According to prosecutors, the pair, who were sentenced to at least 15 years in prison, concocted a plan while playing video games and discussing their desire to “get rid” of Deserae, who was messaging Peterson on social media.
The memories of what happened on that February day still haunt her.
The dry canal bed behind a high school in a neighboring town was once a fun place to hang out with friends. But now it has become a darkened place Deserae avoids because “this is where hell happened.”
During a visit to the site, only the second time she’s been back to the scene of the shooting, Deserae remembered Peterson and Decker asking her to help find a ring in the brush.
And suddenly, everything turned ugly.
After being shot, then 14-year-old Deserae lay unconscious in the cold, muddy canal for eight hours before being found.
Deserae spent 63 days in the hospital and has undergone 10 brain surgeries. She has vision loss in her left eye, and her arm and leg were paralyzed.
“Well, technically, my whole left side,” she said. “That included my internal organs, too.”
Yet the teenager, who once told her attackers that she “is tougher than a bullet,” has managed to remain on track to graduate from Green Canyon High School in April, making up two years of work in one year.
“Lots and lots of work,” she said. “Lots of packets, a lot of online school.”
In October, she was even crowned the school’s homecoming queen.
What keeps her motivated, she said, is seeing “that I worked my butt off that much. I can’t just stop. That’s not me. I can’t just stop. I did it. I just kept going.
“Yeah, this is me. I’m loud and I’m proud about it.”
The onetime champion horseback rider’s biggest challenge nowadays is fatigue, and her daily routine is regimented: A half day of school and then nap time, physical therapy workouts, and time spent in a hyperbaric chamber to help with her oxygen and healing.
But dwelling on the past isn’t what she’s about.

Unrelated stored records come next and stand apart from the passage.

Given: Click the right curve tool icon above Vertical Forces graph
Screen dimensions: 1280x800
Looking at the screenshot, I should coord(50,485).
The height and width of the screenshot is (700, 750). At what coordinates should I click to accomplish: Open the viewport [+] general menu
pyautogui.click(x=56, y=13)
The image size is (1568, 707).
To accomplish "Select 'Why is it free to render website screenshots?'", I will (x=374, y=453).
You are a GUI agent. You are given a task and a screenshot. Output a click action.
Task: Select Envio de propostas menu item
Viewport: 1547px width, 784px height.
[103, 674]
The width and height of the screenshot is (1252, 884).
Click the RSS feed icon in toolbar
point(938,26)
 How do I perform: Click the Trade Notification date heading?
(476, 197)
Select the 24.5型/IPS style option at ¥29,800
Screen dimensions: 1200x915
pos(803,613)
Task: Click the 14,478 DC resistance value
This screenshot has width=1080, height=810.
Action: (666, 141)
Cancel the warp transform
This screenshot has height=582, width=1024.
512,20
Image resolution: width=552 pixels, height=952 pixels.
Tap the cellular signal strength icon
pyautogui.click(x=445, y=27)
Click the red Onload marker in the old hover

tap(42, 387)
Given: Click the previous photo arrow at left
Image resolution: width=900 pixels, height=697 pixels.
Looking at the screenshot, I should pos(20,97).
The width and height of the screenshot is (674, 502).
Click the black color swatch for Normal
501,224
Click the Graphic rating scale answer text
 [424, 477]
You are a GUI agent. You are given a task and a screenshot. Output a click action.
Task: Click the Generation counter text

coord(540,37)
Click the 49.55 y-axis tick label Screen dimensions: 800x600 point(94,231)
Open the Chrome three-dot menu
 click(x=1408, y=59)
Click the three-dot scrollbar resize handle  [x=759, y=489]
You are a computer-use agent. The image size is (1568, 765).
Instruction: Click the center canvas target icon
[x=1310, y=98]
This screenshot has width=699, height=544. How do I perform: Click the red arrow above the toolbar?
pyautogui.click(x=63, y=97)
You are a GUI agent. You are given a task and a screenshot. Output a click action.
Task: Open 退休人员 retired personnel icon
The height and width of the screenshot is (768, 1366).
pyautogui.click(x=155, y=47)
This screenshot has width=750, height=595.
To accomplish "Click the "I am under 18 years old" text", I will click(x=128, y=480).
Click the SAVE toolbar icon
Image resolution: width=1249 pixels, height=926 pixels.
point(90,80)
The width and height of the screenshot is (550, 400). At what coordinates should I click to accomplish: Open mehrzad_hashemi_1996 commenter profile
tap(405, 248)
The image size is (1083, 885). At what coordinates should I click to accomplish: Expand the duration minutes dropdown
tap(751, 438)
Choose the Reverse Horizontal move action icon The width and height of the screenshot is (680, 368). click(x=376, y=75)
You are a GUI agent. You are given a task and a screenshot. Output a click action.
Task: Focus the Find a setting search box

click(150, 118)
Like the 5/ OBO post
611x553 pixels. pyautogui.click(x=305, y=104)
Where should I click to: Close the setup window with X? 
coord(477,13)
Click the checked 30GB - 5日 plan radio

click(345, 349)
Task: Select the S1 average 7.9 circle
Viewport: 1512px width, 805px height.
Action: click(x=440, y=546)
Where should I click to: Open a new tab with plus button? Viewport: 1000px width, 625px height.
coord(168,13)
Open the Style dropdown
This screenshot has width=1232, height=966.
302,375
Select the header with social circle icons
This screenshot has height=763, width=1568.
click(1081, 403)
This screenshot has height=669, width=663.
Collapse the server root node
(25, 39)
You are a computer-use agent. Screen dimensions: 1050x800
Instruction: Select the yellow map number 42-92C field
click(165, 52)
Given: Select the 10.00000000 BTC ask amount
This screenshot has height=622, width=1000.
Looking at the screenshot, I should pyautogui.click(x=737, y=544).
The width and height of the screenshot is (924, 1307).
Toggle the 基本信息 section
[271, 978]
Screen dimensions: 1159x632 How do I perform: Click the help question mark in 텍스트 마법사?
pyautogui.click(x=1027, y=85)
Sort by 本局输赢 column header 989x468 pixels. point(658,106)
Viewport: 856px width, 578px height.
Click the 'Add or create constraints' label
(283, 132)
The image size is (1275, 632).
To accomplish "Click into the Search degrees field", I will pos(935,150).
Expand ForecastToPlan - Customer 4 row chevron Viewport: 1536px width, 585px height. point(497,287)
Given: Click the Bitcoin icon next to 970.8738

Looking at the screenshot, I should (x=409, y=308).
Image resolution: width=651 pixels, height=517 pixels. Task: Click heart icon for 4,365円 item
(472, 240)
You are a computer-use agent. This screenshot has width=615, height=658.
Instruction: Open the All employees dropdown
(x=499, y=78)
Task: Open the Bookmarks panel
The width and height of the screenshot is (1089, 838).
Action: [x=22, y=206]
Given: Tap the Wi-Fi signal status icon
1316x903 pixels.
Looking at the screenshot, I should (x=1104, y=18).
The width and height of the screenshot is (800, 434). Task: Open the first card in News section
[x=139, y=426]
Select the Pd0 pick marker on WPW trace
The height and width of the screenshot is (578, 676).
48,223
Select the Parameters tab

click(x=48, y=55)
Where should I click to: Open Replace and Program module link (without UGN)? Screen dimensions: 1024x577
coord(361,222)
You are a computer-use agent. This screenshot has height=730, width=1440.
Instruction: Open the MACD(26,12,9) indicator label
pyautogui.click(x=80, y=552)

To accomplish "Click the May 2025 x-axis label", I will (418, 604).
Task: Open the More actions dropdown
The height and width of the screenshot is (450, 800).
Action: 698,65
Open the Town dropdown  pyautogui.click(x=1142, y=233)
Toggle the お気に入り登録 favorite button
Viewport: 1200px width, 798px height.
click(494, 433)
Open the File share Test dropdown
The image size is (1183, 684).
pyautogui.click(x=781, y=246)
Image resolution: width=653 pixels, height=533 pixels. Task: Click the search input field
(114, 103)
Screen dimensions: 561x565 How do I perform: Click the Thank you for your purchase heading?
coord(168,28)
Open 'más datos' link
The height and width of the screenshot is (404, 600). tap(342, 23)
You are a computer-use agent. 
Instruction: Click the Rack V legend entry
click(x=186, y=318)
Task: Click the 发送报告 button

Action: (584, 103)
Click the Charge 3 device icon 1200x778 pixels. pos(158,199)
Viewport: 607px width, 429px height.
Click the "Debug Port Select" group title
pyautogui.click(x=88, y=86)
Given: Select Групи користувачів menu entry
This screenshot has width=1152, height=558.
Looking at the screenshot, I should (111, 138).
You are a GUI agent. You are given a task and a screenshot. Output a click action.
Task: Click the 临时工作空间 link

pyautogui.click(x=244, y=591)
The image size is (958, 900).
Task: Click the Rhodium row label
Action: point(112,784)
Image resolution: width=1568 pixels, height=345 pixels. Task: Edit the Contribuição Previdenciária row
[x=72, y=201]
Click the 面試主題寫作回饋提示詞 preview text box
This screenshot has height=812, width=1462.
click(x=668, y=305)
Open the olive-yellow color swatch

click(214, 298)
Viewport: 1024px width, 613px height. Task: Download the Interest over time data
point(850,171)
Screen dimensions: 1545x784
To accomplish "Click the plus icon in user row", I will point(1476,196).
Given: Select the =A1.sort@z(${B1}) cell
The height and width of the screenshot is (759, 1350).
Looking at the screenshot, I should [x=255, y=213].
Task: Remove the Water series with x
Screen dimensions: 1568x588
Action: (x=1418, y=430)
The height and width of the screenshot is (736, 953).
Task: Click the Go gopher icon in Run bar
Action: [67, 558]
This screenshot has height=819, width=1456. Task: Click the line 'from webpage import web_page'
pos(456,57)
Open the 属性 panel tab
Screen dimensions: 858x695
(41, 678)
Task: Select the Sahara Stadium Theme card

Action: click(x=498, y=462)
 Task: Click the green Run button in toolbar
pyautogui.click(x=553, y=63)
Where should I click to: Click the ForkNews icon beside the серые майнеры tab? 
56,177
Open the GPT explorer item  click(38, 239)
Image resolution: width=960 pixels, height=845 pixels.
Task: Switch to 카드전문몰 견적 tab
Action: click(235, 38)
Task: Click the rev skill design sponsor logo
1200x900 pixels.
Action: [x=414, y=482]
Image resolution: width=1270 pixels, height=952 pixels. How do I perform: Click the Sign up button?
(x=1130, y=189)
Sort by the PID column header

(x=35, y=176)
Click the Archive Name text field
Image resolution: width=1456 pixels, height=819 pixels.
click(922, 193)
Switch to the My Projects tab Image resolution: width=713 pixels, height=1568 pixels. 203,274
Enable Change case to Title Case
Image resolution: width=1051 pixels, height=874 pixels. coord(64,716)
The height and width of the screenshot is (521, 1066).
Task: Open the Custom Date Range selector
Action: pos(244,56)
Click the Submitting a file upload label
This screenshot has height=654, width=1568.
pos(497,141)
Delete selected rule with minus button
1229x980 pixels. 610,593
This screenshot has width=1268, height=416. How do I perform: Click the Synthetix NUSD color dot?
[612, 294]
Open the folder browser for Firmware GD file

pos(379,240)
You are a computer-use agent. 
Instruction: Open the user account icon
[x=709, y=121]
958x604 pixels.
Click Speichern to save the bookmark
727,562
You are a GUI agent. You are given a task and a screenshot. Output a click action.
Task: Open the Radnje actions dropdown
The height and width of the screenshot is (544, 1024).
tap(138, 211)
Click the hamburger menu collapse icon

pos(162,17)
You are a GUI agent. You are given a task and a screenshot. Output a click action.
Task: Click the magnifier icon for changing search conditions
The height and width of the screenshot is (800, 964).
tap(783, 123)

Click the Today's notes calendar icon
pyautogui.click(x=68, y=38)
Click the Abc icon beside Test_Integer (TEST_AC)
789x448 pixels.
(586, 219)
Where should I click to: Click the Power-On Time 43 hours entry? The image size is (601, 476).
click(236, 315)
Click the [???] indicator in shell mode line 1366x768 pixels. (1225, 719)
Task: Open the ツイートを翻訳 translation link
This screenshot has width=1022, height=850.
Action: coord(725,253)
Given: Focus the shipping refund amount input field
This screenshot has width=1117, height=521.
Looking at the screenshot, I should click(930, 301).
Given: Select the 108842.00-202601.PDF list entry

The aspiring journalist is now looking to the future and plans to continue to share her story, hoping to help others in their struggles. She’d even like to one day write a book about her experiences.
“I know it’s hard,” she said, adding she’s been “at ground zero, maybe even negative.”
“Find your purpose on this earth, whatever that might be, and stick to it. You’ll enjoy life much more.”